Ralph Tandetzky
Ralph Tandetzky

Reputation: 23590

Is there a way to find out, whether a thread is blocked?

I'm writing a thread pool class in C++ which receives tasks to be executed in parallel. I want all cores to be busy, if possible, but sometimes some threads are idle because they are blocked for a time for synchronization purposes. When this happens I would like to start a new thread, so that there are always approximately as many threads awake as there are cpu cores. For this purpose I need a way to find out whether a certain thread is awake or sleeping (blocked). How can I find this out?

I'd prefer to use the C++11 standard library or boost for portability purposes. But if necessary I would also use WinAPI. I'm using Visual Studio 2012 on Windows 7. But really, I'd like to have a portable way of doing this.

Preferably this thread-pool should be able to master cases like

MyThreadPool pool;
for ( int i = 0; i < 100; ++i )
    pool.addTask( &block_until_this_function_has_been_called_a_hundred_times );
pool.join(); // waits until all tasks have been dispatched.

where the function block_until_this_function_has_been_called_a_hundred_times() blocks until 100 threads have called it. At this time all threads should continue running. One requirement for the thread-pool is that it should not deadlock because of a too low number of threads in the pool.

Upvotes: 6

Views: 3313

Answers (2)

Anthony Williams
Anthony Williams

Reputation: 68561

Add a facility to your thread pool for a thread to say "I'm blocked" and then "I'm no longer blocked". Before every significant blocking action (see below for what I mean by that) signal "I'm blocked", and then "I'm no longer blocked" afterwards.
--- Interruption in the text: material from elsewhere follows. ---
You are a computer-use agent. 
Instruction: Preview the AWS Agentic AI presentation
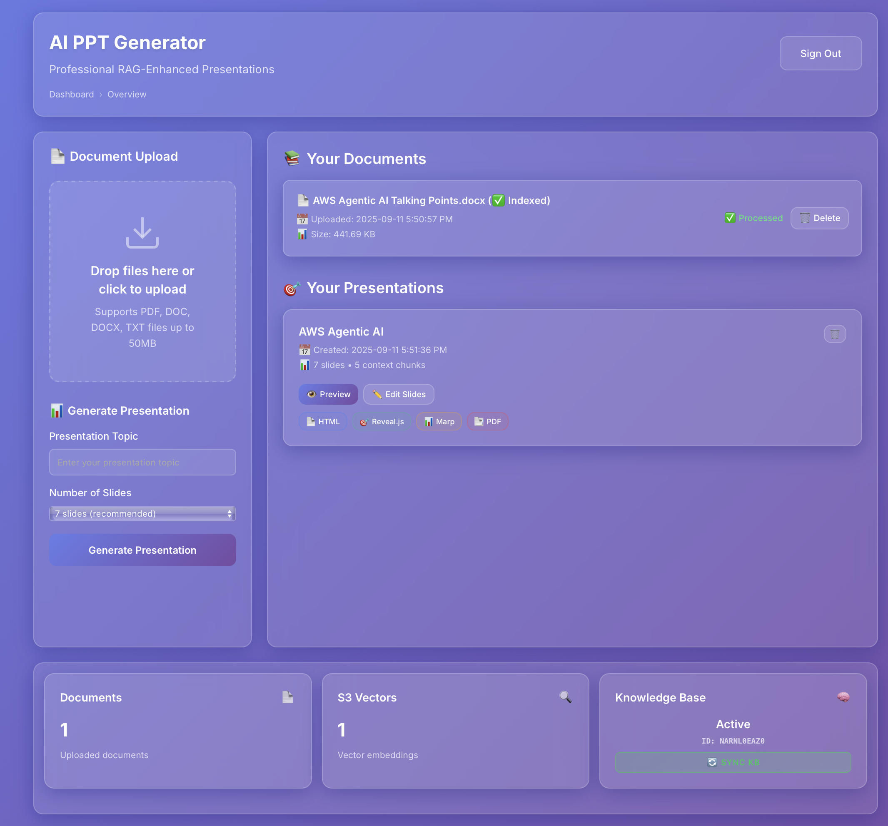click(328, 394)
What constitutes a "significant blocking action"? Certainly not a simple mutex lock: mutexes should only be held for a short period of time, so blocking on a mutex is not a big deal. I mean things like:

  • Waiting for I/O to complete
  • Waiting for another pool task to complete
  • Waiting for data on a shared queue

and other similar events.

Upvotes: 3

petersohn
petersohn

Reputation: 11724

Use Boost Asio. It has its own thread pool management and scheduling framework. The basic idea is to push tasks to the io_service object using the post() method, and call run() from as many threads as many CPU cores you have. You should create a work object while the calculation is running to avoid the threads from exiting if they don't have enough jobs.
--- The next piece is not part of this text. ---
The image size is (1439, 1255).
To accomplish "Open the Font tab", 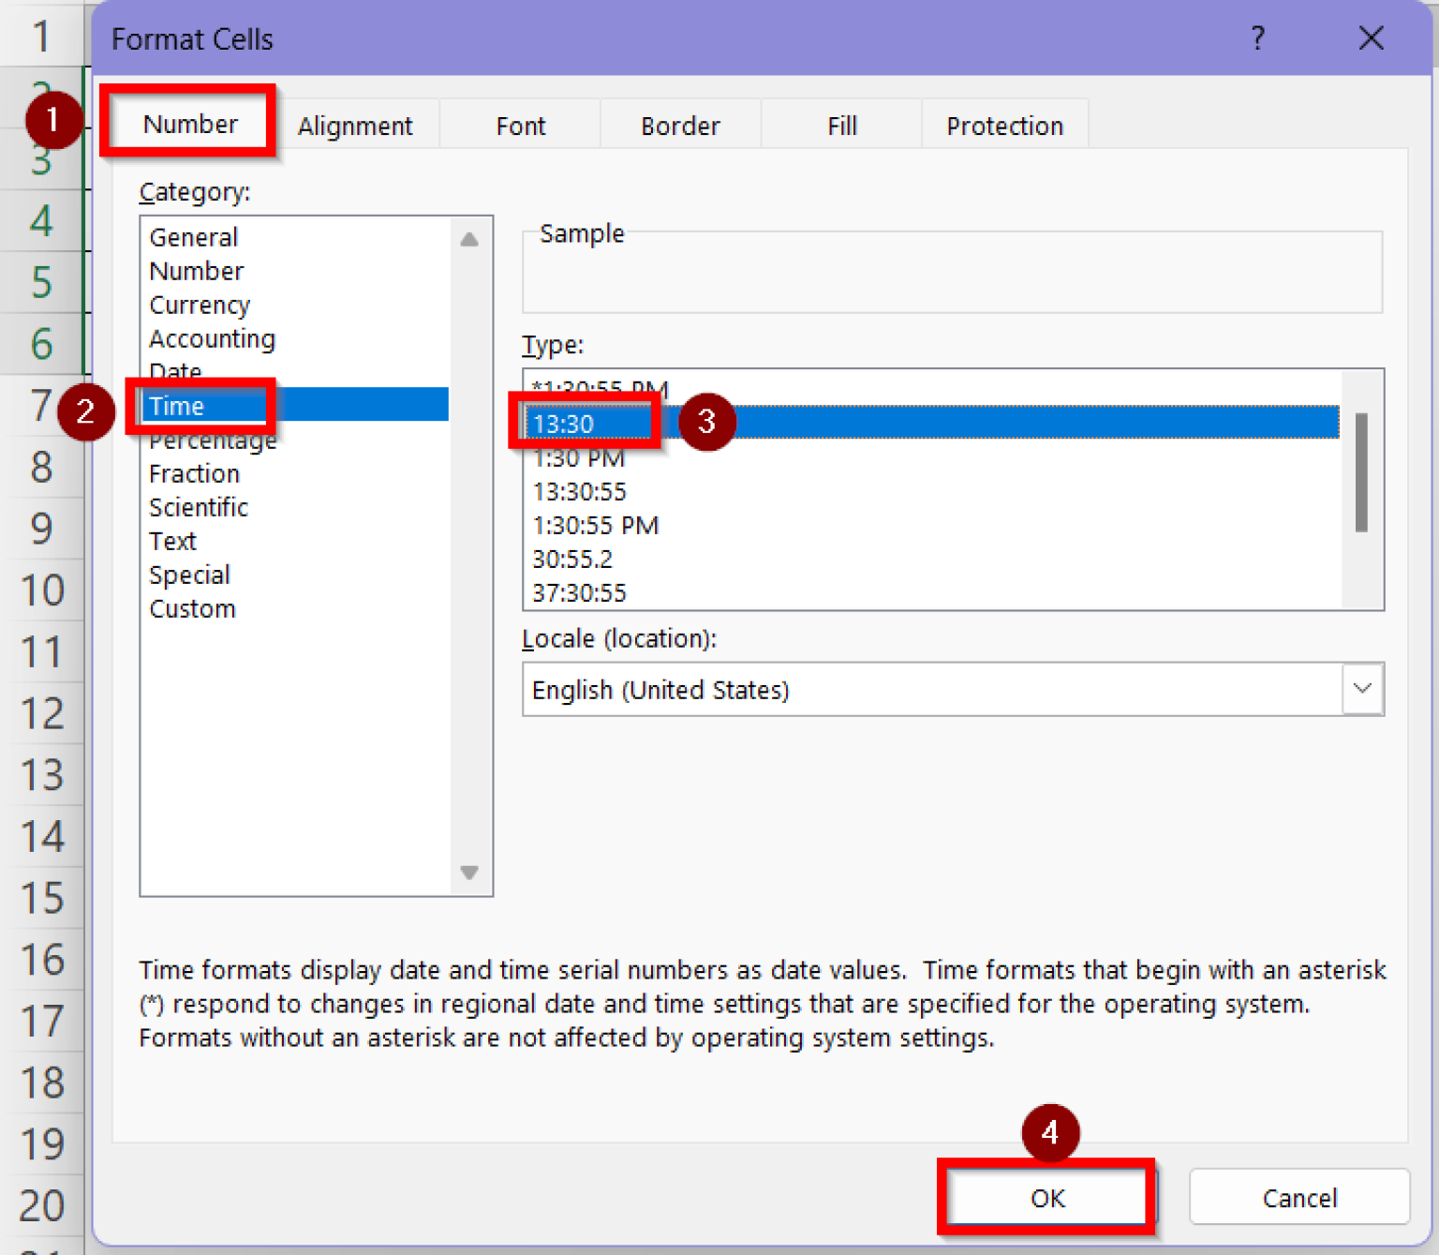I will [520, 126].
The important thing about Asio is never to use any blocking calls. For I/O calls, use the asynchronous calls of Asio's own I/O objects. For synchronization, use strand objects instead of mutexes. If you post functions to the io service that is wrapped in a strand, then it ensures that at any time at most one task runs that belongs to a certain strand. If there is a conflict, the task remains in Asio's event queue instead of blocking a working thread.

There is one drawback of using asynchronous programming though. It is much harder to read a code that is scattered into several asynchronous calls than one with a clear control flow. You should be aware of this when designing your program.